Three reasons Egyptians should vote “no” in today's referendum

Egyptians are expected to vote “yes” in a referendum on their new constitution. This will prove a big mistake.

For the third time in as many years, Egyptians are voting in a referendum on their country’s future. This time voters are being asked to give their assent to a new constitution drawn up following the removal of the country’s first democratically elected president, the Muslim Brotherhood’s Mohammed Morsi. In July 2013 the army deposed Morsi and imprisoned many of his supporters following mass protests by Egyptians who feared their Islamist president was exhibiting increasingly authoritarian tendencies. The new constitution bolsters the role of the military – it permits civilians to be tried in civilian courts, and allows the military to set its budgets independently of parliament, for instance- and is seen by many as a vote of approval for the armed forces chief, General Abdel Fattah Al-Sisi, to run for president.

The Referendum is expected to yield a “yes” vote: many ordinary Egyptians crave stability as years of unrest takes its toll on the economy, the Muslim Brotherhood is boycotting the vote and some people in favour of a “no” vote have been arrested. The only real uncertainty is how large the turnout will be.

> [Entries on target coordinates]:
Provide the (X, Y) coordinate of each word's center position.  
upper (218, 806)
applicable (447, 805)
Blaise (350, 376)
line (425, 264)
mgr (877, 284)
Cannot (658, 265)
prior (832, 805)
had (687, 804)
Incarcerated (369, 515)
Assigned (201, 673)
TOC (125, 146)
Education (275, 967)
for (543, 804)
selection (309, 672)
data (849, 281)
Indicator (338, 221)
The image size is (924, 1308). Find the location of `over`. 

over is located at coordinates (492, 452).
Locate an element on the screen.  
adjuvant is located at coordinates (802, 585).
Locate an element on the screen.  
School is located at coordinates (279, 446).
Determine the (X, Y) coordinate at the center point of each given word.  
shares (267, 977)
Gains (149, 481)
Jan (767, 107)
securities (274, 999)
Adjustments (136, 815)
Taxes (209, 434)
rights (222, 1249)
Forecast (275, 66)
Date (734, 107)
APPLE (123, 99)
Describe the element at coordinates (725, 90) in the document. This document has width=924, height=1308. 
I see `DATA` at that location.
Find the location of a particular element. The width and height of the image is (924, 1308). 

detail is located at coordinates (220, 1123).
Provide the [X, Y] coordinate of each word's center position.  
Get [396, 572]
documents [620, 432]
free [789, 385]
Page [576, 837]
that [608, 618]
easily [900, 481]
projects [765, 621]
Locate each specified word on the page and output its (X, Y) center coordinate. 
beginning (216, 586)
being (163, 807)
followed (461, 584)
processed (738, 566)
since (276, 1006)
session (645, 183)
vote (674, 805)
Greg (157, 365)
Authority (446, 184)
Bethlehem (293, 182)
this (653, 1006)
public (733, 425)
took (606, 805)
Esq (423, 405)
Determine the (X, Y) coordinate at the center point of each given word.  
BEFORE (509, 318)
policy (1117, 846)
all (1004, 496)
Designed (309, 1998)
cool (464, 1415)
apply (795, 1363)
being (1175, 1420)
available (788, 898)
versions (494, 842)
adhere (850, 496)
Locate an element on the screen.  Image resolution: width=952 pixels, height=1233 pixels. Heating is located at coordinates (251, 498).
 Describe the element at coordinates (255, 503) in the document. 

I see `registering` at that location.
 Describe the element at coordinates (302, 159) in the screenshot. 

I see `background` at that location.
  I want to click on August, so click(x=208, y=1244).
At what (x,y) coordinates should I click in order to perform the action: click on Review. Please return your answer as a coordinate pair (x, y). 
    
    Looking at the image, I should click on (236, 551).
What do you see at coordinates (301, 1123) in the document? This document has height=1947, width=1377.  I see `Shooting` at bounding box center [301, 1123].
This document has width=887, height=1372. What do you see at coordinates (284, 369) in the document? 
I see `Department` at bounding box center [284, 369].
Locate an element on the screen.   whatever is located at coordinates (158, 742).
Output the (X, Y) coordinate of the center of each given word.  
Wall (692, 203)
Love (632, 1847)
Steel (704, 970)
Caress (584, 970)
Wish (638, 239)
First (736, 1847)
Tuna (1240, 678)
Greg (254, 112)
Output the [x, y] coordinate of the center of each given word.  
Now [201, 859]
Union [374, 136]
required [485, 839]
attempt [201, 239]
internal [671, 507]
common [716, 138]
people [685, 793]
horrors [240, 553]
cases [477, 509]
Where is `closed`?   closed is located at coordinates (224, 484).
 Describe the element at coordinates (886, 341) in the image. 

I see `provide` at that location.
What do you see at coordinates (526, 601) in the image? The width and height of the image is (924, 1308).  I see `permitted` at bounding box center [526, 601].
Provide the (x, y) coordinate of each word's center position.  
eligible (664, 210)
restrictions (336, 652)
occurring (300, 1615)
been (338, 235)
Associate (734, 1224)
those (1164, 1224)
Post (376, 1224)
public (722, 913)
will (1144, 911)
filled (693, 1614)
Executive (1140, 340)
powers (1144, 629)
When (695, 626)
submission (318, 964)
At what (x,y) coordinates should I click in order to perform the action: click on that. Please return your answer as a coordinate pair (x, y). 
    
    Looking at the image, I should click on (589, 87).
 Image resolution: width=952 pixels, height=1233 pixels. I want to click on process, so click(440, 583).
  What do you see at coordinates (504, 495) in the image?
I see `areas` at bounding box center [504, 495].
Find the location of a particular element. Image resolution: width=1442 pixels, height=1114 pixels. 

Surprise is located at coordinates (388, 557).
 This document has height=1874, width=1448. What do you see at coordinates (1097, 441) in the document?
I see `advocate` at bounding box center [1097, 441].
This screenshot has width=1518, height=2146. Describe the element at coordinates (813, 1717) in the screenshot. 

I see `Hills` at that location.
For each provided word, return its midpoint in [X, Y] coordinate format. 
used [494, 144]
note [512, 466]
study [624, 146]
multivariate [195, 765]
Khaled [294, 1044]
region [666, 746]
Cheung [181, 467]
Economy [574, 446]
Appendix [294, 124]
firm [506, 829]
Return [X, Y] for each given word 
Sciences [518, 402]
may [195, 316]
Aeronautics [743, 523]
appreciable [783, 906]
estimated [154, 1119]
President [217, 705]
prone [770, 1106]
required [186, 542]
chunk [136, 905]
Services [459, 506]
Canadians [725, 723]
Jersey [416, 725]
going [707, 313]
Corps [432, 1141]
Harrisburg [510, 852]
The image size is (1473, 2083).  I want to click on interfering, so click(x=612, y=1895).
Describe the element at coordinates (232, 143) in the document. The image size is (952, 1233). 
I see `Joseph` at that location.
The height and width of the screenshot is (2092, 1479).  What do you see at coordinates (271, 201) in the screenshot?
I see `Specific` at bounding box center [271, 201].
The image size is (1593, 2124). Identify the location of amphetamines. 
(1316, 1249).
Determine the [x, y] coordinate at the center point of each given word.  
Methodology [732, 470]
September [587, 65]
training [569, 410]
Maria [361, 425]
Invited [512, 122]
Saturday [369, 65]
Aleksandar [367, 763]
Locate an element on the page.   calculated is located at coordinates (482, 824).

> [PROBLEM TO WORK ON]: Please carry the article about Egypt's constitutional referendum forward from its last sentence. This data has nothing to do with the article about Egypt's constitutional referendum.

> [WRITTEN ANSWER]:
A yes vote, in my view, will prove a gross mistake, and here’s why:

1. The Egyptian military instigated a brutal crackdown on its enemies – hundreds Muslim Brotherhood supporters are known to have been killed in August 2013 (the Muslim Brotherhood places the death rate 2,200). Now the military is striking out against the liberal activists that once supported 2013's military intervention. Three prominent pro-democracy activists were jailed at the end of last year, and restrictions have been placed on the right to protest. A “yes” in today’s referendum is a “yes” to a military elite that can and will use military courts against civilians, including pro-democracy campaigners, and that has shown itself unwilling and incapable of practicing the democratic norms of compromise and negotiation. In short, a "yes" today looks set to be a "no" for democracy – and pro-democracy campaigners should brace themselves for the consequences. 

2. General Abdel-Fattah Al-Sisi, who earlier this week gave his strongest hint to date that he will run for president, is already demonstrating an alarming tendency to cultivate a personality cult. His image is available on anything from chocolates to lingerie, and some Egyptians staged protests because he wasn’t named Time Magazine’s “Man of the Year”. Perhaps the soft-spoken general can’t help it if ordinary Egyptians want to make a hero of him: but it also seems its something he’s actively encouraging. Last year he told the public he'd been experiencing grand, premonitory dreams. In one he spoke to Egypt’s late leader Anwar Sadat about how he, too, was destined to lead Egypt. In another he raised a sword emblazoned with the words “there is no God but God”.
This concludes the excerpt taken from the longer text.